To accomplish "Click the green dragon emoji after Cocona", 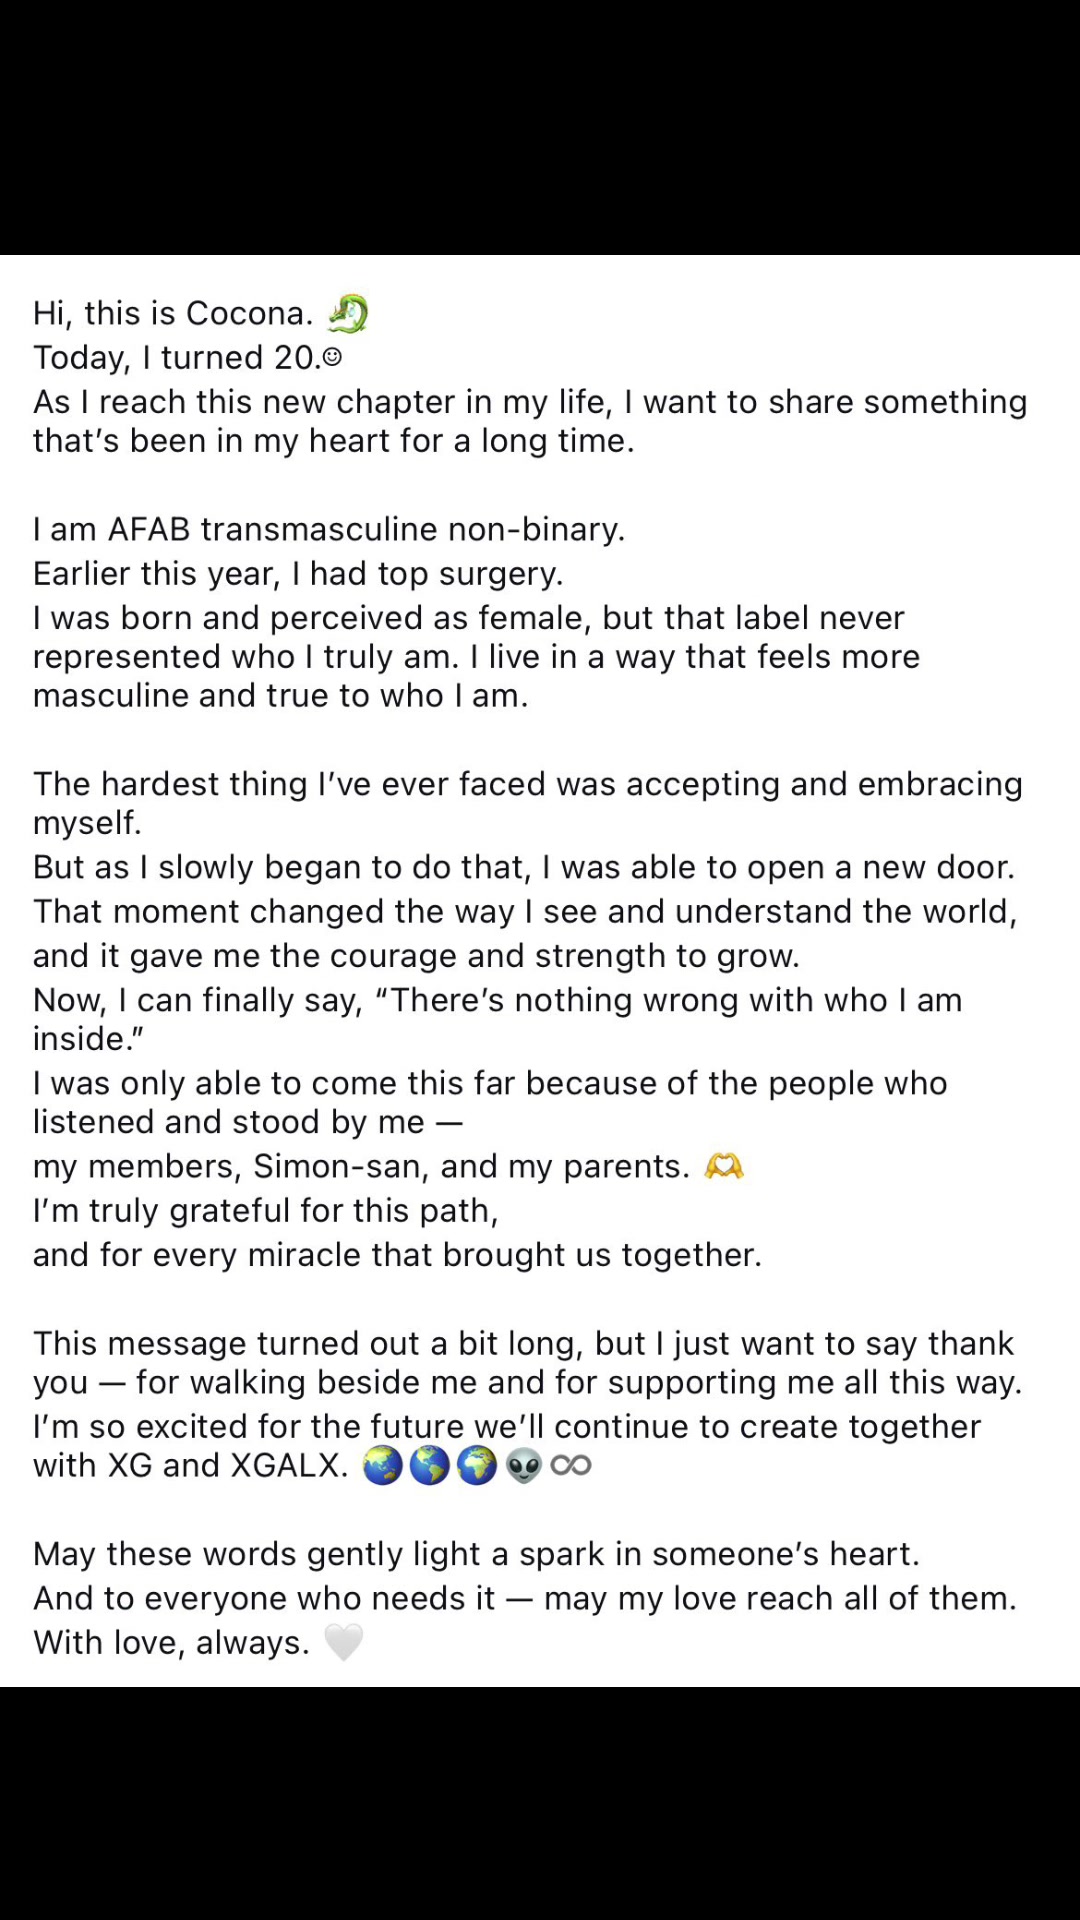I will 348,314.
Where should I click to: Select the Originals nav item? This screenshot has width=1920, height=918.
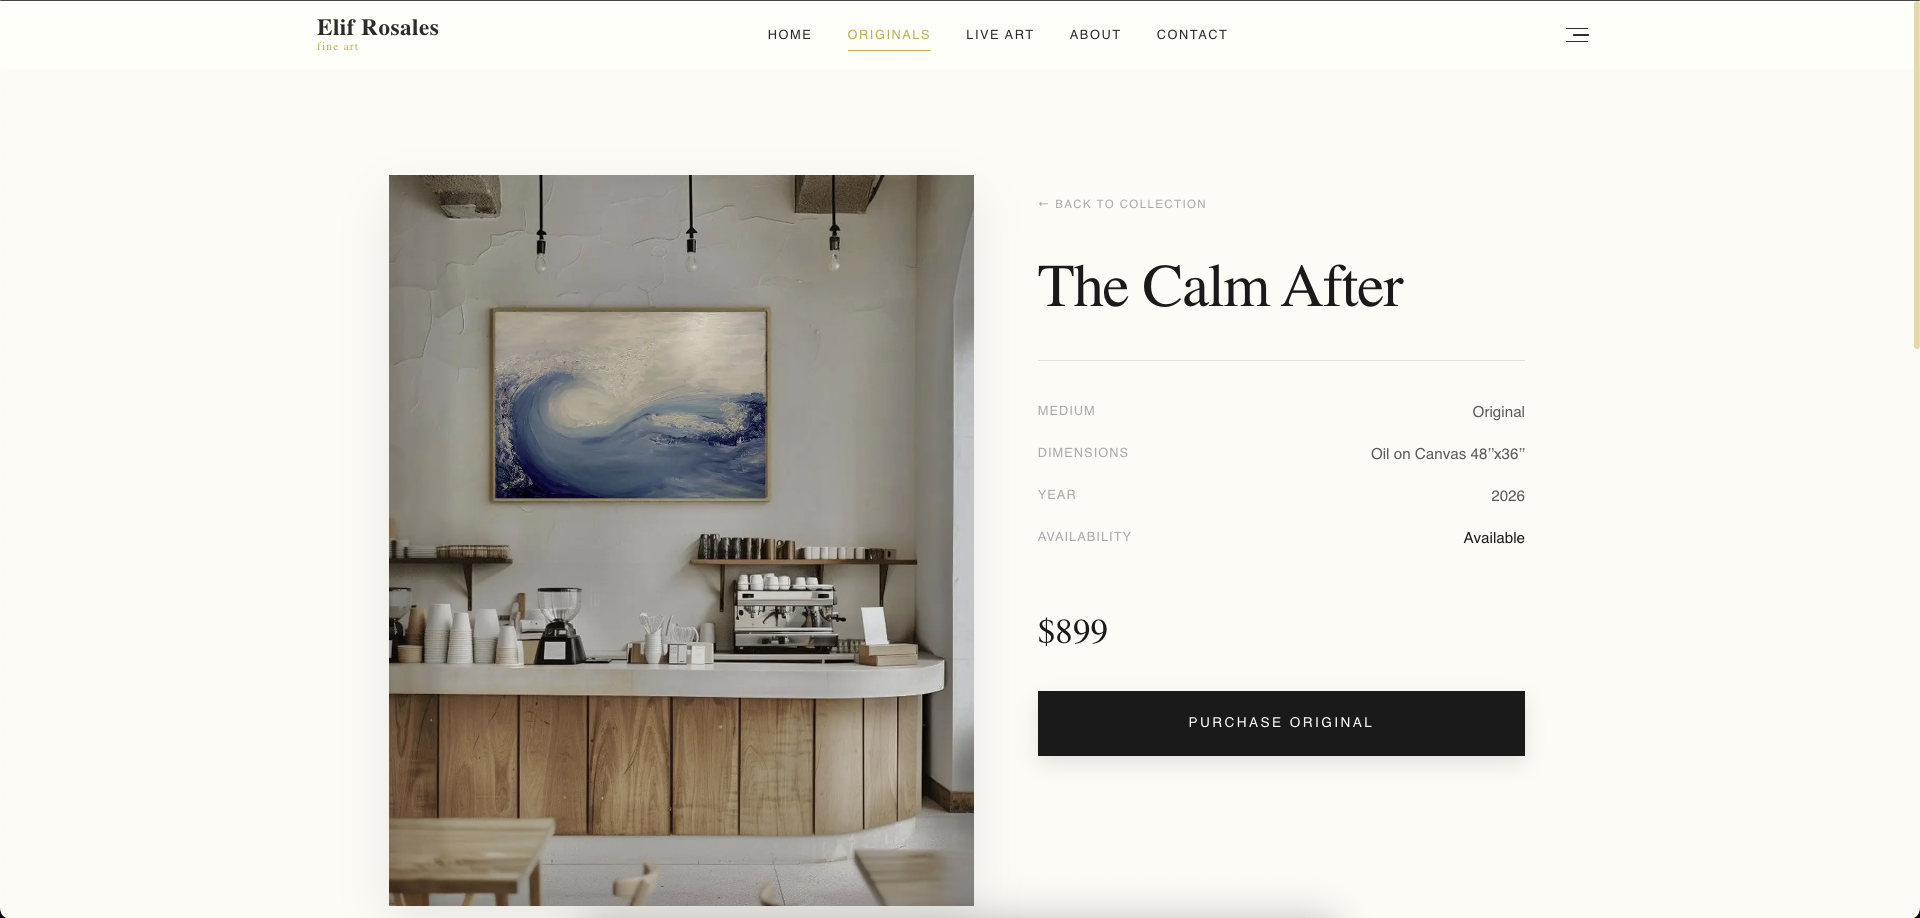(x=889, y=35)
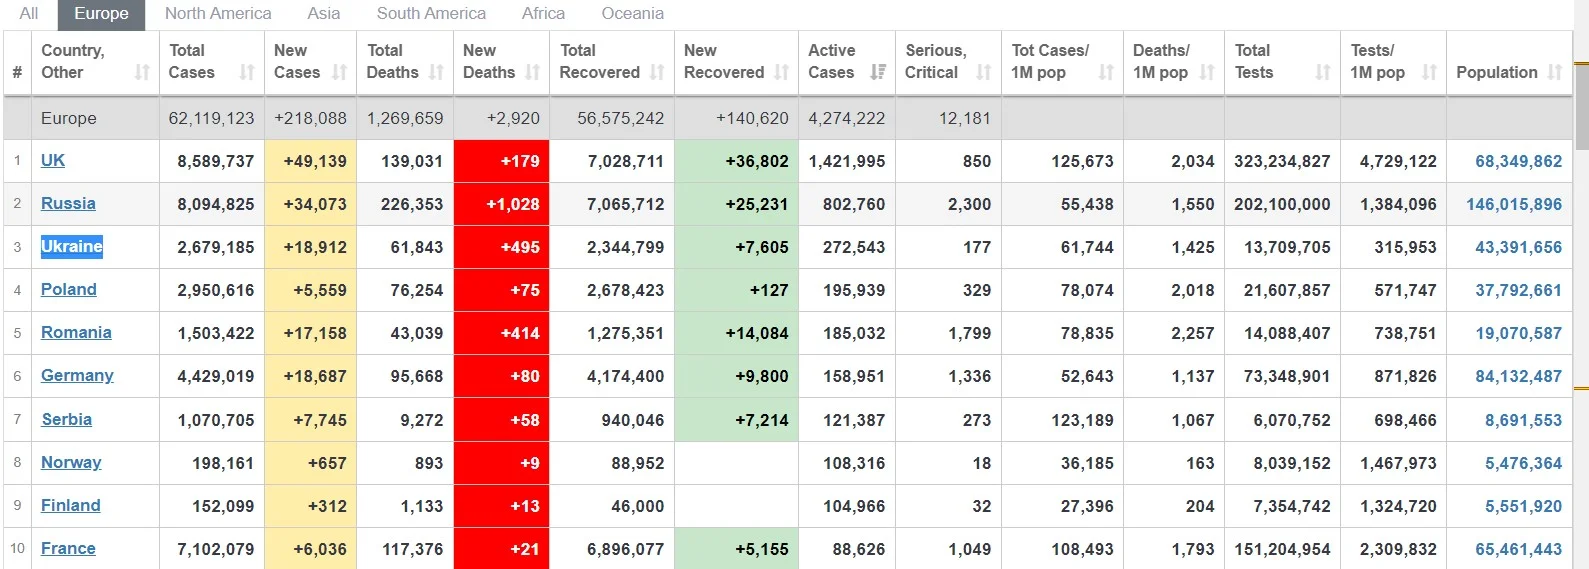Viewport: 1589px width, 569px height.
Task: Click France population link 65,461,443
Action: tap(1517, 549)
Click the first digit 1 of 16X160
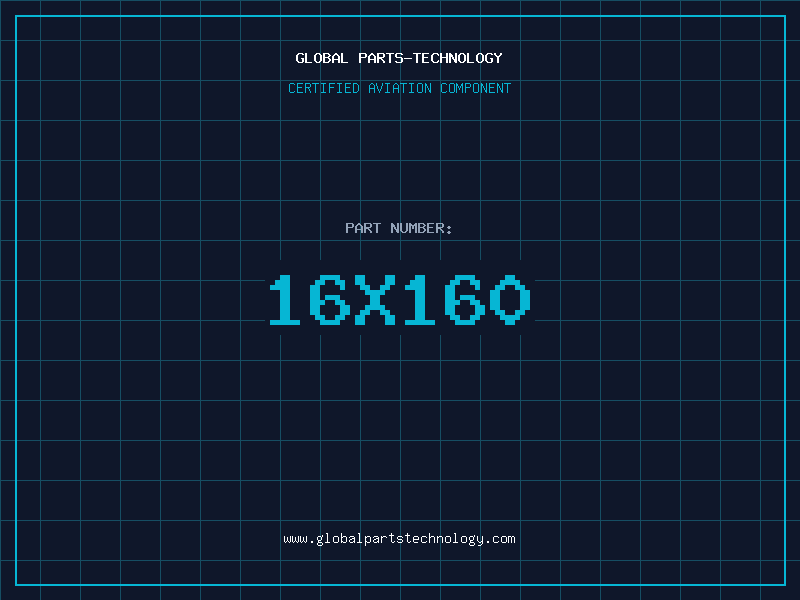This screenshot has height=600, width=800. click(x=285, y=300)
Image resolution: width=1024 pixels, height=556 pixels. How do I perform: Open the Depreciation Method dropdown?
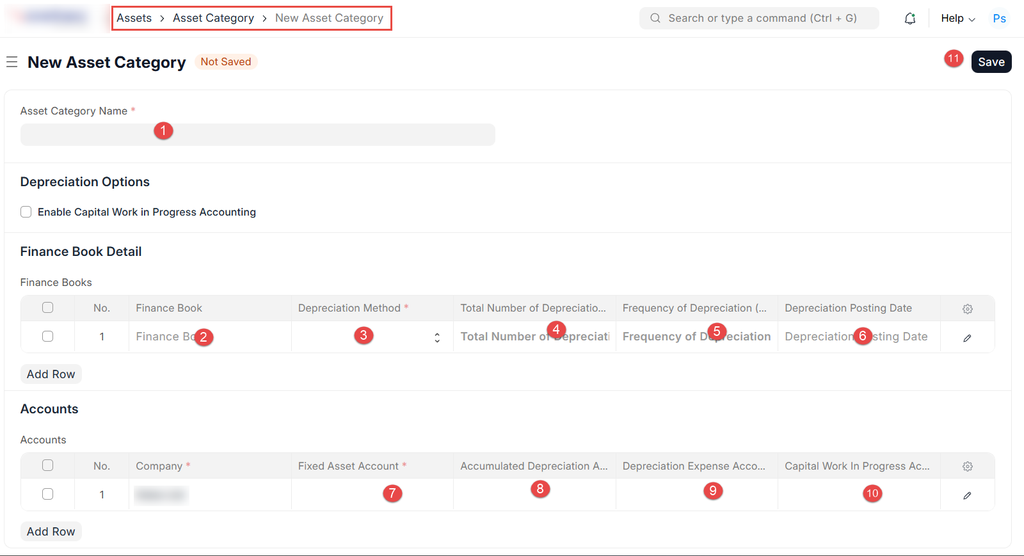(371, 337)
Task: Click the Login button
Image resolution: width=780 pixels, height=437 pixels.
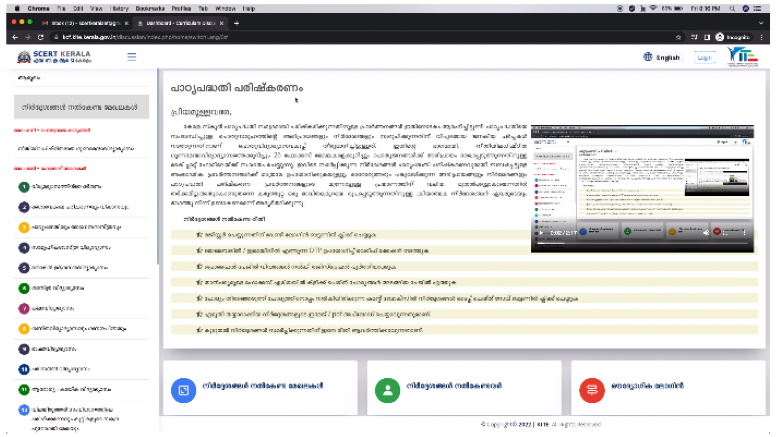Action: [x=705, y=57]
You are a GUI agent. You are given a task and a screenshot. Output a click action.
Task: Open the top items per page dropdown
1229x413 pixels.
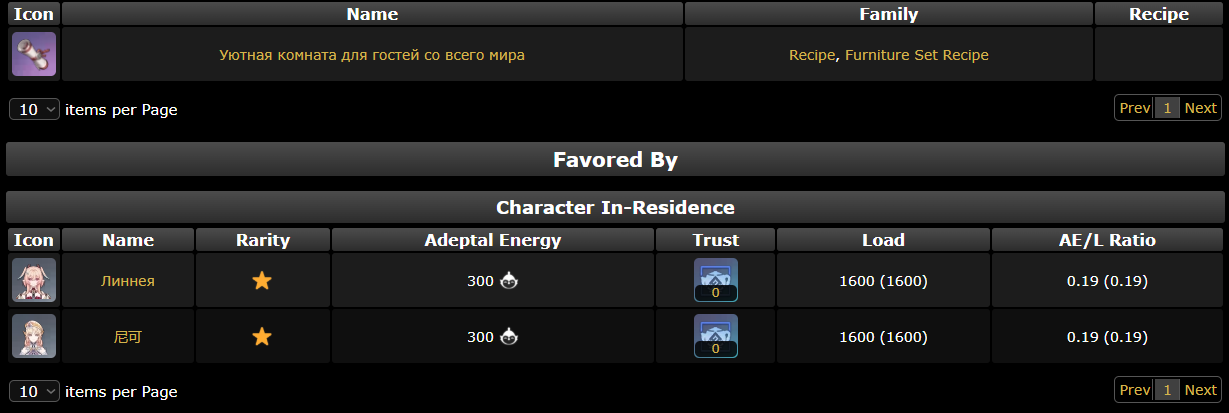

**Task to carry out**
Could you set down, exactly as written, every line from the one with "Image resolution: width=780" to the end of the data, both ends included? Leave out the pictures.

**Written answer**
Image resolution: width=780 pixels, height=437 pixels.
Action: [x=705, y=57]
You are a GUI agent. You are given a task and a screenshot. Output a click action.
Task: Open the top items per page dropdown
1229x413 pixels.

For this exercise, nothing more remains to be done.